Agora, depois de mais de quatro décadas, o jornalista Mário Magalhães contraria tudo o que já foi publicado sobre o caso. Em “Marighella, o Guerrilheiro Que Incendiou o Mundo” (Companhia das Letras), o autor desmonta a tese oficial ao revelar que Marighella estava desarmado ao ser morto dentro do carro. O jornalista ainda conta na publicação que a troca de tiros entre os policiais e os guerrilheiros nunca aconteceu, pois Marighella estava sozinho. Entre as 588 páginas da obra, Magalhães revela que o ex-deputado comunista não andava armado. Tampouco escoltado por seguranças. “Foi fogo amigo”, afirma Magalhães no livro.

Sua convicção está amparada em uma investigação rigorosa com 256 pessoas entrevistadas em nove anos de pesquisa. Ao desmontar a farsa da morte de Marighella, o livro confirma reportagem de ISTOÉ, publicada em março, que revelou o teatro montado pelos policiais para esconder como de fato foi assassinado o líder da ALN. “Eu vi os policiais colocando o corpo do Marighella no banco de trás do carro”, afirmou o fotógrafo Sérgio Vital Jorge.

Temido por sua valentia e coragem, Marighella era considerado o inimigo número 1 dos militares.
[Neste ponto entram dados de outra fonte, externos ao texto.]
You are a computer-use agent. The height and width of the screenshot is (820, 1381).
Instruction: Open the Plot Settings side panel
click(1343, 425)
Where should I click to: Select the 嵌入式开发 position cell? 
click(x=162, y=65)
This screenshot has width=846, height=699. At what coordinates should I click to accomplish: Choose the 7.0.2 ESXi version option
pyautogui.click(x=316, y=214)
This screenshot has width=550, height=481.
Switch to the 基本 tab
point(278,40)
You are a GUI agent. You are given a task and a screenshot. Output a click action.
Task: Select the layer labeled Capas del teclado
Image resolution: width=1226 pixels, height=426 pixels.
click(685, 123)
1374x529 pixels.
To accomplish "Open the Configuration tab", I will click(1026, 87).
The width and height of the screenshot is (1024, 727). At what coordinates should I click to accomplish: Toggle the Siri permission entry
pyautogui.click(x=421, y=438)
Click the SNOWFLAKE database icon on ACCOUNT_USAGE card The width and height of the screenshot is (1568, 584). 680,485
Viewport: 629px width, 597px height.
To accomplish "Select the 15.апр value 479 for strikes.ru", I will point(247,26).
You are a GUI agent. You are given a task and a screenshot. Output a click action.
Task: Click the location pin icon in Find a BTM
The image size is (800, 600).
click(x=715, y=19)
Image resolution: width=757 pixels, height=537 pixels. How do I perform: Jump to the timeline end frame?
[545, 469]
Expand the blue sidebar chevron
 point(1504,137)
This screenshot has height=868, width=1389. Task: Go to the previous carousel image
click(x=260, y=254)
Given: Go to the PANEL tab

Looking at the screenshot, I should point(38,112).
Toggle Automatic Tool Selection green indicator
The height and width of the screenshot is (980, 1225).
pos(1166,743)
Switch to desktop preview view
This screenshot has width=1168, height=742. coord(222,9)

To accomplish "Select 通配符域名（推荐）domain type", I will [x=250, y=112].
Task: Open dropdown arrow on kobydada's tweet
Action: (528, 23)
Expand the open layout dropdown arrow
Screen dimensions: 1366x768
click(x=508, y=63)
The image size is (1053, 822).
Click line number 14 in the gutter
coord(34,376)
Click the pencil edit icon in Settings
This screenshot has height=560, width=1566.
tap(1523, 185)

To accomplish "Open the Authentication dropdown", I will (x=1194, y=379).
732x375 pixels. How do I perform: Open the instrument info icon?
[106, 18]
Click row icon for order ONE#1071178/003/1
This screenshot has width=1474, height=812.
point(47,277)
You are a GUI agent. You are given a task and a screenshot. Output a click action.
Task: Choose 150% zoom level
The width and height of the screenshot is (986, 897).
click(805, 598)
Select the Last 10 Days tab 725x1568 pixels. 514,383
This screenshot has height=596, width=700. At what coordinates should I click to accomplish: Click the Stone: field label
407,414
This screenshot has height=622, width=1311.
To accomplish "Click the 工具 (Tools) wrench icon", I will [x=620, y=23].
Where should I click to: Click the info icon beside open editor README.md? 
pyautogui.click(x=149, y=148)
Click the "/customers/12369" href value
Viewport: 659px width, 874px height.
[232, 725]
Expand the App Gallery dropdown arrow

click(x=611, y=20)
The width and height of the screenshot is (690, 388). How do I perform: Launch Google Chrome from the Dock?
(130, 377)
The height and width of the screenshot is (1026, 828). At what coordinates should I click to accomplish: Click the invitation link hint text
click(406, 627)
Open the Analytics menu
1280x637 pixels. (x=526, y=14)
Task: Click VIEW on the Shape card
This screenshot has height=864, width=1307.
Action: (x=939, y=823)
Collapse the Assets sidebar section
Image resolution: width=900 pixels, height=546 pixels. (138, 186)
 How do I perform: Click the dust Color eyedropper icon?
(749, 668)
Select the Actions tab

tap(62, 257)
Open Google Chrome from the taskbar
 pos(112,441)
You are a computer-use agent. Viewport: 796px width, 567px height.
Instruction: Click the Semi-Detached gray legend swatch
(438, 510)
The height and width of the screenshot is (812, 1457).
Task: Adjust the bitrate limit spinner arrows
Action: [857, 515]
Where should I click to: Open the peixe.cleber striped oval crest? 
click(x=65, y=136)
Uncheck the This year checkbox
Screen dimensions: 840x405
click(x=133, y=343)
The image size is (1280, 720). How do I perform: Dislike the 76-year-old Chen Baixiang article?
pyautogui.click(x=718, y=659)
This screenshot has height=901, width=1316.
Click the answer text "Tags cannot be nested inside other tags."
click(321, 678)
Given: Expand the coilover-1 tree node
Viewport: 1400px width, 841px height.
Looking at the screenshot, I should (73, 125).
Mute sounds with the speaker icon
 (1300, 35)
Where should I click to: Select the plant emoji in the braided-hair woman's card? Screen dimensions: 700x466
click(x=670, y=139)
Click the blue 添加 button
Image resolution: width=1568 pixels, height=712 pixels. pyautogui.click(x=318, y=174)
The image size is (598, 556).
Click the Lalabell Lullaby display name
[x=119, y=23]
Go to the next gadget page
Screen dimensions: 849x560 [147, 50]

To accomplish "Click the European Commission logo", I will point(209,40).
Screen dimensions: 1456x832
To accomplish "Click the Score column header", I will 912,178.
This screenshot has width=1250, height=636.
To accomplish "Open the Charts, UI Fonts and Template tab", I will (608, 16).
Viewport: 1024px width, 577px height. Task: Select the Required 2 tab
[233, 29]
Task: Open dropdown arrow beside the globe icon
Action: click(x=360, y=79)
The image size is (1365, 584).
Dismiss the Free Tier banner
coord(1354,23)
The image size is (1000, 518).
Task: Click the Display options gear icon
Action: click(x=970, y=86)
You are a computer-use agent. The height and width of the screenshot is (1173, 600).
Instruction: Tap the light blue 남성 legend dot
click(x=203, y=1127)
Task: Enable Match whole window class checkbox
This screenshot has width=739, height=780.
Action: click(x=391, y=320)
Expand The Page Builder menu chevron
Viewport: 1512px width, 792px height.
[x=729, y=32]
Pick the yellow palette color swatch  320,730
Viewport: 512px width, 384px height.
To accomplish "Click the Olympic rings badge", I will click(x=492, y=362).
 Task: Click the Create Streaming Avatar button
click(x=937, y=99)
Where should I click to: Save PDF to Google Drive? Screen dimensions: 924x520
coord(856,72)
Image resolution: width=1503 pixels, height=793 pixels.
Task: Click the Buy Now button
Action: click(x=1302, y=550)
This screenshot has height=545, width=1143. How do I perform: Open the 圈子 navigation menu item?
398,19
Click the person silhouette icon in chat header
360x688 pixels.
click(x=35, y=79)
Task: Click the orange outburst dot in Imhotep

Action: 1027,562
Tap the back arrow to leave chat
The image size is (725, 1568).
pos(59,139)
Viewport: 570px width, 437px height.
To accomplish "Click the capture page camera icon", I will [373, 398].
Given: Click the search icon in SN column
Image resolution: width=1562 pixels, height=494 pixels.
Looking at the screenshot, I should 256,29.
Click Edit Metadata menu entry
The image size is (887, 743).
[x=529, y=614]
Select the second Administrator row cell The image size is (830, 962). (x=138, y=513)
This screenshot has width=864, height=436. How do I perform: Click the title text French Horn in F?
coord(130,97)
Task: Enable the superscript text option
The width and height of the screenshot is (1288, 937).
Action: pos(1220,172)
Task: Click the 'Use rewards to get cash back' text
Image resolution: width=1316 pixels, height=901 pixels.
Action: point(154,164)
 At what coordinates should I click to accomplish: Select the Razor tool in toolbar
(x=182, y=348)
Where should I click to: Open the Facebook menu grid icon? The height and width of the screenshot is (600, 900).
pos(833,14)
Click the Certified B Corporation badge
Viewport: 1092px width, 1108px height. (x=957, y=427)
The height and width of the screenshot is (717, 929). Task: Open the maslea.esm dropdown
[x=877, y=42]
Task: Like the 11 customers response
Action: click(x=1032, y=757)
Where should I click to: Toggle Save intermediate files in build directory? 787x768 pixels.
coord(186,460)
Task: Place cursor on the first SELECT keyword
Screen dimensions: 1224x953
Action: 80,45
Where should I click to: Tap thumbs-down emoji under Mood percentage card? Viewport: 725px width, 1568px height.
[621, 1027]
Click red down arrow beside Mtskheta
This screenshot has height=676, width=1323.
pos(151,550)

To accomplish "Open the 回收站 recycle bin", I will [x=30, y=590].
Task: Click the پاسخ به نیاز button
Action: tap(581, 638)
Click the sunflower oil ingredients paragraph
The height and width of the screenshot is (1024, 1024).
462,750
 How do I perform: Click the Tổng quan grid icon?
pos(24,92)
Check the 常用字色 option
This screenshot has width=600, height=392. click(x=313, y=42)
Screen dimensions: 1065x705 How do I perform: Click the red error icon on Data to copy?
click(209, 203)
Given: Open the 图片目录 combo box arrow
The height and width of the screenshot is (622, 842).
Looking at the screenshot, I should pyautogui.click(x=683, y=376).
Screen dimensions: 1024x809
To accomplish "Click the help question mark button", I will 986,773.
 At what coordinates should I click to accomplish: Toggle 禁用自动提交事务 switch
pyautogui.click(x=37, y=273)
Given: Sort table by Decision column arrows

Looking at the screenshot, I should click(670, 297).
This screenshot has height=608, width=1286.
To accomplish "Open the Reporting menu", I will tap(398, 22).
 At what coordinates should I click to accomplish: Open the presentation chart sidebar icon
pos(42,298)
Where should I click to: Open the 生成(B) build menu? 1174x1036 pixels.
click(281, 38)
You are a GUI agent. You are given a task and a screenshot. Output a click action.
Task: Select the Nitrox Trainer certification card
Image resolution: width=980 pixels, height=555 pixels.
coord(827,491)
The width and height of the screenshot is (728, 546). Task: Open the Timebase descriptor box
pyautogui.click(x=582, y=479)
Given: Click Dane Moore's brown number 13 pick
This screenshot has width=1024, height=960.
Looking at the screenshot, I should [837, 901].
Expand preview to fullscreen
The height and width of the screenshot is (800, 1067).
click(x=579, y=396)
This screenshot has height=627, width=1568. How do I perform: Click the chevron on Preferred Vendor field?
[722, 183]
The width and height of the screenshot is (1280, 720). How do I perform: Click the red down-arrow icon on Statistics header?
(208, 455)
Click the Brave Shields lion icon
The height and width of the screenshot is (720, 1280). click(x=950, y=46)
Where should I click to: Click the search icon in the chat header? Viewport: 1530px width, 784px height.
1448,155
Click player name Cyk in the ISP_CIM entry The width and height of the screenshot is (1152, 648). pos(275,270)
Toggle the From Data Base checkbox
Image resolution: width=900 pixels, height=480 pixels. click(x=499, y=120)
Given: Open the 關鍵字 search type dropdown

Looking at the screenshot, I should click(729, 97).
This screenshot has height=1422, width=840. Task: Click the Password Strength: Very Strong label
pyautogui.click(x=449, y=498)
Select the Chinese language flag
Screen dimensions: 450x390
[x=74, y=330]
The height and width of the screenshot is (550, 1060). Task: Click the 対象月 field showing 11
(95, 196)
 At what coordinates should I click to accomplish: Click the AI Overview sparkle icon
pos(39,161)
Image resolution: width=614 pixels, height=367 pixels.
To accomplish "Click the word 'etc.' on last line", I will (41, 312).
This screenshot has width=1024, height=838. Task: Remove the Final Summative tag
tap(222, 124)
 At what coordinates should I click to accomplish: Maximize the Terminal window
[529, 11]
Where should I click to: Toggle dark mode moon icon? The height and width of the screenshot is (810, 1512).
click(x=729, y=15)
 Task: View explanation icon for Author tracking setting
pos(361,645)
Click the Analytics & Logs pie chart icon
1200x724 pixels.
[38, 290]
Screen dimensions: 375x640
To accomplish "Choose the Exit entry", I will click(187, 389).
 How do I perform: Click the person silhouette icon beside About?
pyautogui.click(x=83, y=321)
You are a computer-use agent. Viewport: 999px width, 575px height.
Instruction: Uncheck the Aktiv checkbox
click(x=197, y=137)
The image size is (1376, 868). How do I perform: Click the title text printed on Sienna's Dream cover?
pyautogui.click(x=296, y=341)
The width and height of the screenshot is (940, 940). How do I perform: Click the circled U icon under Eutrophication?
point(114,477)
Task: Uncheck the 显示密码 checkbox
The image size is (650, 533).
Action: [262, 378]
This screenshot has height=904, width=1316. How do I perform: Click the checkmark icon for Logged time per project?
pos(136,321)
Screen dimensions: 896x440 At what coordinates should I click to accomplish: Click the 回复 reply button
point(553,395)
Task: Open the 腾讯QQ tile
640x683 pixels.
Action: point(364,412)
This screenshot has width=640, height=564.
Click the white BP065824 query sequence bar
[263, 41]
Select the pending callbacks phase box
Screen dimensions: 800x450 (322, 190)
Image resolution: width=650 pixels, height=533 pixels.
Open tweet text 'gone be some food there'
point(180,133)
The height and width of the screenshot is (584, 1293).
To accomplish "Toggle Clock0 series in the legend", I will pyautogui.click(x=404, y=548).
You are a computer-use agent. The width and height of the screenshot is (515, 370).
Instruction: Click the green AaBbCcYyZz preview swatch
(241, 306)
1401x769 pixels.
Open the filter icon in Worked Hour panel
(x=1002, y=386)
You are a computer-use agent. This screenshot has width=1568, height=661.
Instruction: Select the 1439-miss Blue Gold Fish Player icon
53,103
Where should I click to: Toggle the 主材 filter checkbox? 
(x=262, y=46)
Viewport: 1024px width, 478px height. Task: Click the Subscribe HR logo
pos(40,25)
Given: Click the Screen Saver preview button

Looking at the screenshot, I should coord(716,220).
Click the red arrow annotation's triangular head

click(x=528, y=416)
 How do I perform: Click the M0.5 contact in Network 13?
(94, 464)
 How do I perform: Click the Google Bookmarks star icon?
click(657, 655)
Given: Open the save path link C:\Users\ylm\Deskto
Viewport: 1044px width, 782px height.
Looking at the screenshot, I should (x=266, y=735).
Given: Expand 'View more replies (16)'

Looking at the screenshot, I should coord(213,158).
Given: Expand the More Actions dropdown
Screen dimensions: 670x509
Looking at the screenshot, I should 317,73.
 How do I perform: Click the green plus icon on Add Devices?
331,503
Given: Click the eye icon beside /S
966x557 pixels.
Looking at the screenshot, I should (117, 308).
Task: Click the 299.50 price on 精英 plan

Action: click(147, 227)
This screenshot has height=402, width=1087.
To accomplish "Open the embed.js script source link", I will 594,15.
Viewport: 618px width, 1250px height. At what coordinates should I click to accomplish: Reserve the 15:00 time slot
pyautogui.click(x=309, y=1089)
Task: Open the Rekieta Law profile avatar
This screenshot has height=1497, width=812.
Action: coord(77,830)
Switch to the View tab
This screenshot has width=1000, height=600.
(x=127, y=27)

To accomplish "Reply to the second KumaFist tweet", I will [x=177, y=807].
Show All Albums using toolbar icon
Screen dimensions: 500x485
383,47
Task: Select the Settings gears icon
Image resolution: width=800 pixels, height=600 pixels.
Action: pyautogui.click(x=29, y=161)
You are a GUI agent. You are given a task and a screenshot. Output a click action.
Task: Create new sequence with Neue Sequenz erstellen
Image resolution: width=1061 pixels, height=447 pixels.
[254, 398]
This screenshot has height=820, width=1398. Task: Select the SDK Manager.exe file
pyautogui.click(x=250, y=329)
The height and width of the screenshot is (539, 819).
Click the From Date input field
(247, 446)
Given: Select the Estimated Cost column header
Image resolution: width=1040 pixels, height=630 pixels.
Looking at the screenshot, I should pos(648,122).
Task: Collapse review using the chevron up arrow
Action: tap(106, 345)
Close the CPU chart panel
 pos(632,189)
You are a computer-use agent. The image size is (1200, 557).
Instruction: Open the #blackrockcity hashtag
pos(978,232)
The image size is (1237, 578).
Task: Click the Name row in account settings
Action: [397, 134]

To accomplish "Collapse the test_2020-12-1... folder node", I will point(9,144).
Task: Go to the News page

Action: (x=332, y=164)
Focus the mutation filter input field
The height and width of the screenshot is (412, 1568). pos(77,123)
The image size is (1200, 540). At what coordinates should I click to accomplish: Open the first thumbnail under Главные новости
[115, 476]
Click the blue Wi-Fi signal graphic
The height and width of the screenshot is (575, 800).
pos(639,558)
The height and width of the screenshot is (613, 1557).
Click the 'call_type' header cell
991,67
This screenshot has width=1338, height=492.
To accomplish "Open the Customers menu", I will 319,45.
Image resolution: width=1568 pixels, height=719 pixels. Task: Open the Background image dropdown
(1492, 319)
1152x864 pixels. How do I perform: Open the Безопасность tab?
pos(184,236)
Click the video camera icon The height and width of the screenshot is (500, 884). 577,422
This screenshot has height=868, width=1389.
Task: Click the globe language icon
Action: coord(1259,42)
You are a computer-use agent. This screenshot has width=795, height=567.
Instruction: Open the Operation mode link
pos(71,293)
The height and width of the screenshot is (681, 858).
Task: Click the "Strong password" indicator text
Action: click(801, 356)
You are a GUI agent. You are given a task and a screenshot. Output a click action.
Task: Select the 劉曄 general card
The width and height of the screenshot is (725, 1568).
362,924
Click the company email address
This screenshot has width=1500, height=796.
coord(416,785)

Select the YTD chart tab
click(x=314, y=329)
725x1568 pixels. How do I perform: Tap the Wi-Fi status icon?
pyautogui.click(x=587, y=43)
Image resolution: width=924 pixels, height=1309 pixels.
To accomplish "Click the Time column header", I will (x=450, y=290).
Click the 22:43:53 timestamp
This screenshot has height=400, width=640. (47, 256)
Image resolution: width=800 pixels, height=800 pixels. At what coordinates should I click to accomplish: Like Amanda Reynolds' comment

Perseguido pelas forças de repressão nacional e monitorado tanto pela agência de inteligência americana CIA como pela russa KGB, Mariga, como era tratado pelos amigos, foi um dos mais destacados revolucionários do século XX. Os policiais tratavam-no como o Che Guevara nacional. Entre as passagens da vida do guerrilheiro contadas pelo autor, chama a atenção um paradoxo: Marighella não acreditava no triunfo da guerrilha na cidade, mas, sim, que as ações urbanas estavam fadadas ao fracasso. “Pouco antes da morte, ele preparava-se para ir para o meio rural”, diz Magalhães.
Para esquadrinhar os passos de Marighella, o autor debruçou-se sobre mais de 600 títulos, além de garimpar material em 32 arquivos públicos e privados espalhados pelo País. Em um dos 43 capítulos, ele mostra, por exemplo, que o chefe da ALN teve que se tratar com remédios e sessões de análise quando se tocou de que o líder russo Josef Stalin era um engodo. A publicação revela também o lado romântico do guerrilheiro, a partir dos conflitos da paixão, ciúmes e agruras de uma vida em sobressalto. “Chequei obsessivamente cada versão, sabedor das traições e idiossincrasias da memória”, afirma Magalhães. “O livro não promove o personagem principal da história, ou é um libelo de oposição a ele. O trabalho é uma reportagem que escrutina seus triunfos e tropeços, grandezas e pequenezas, os altos e baixos próprios da espécie humana”, diz Magalhães.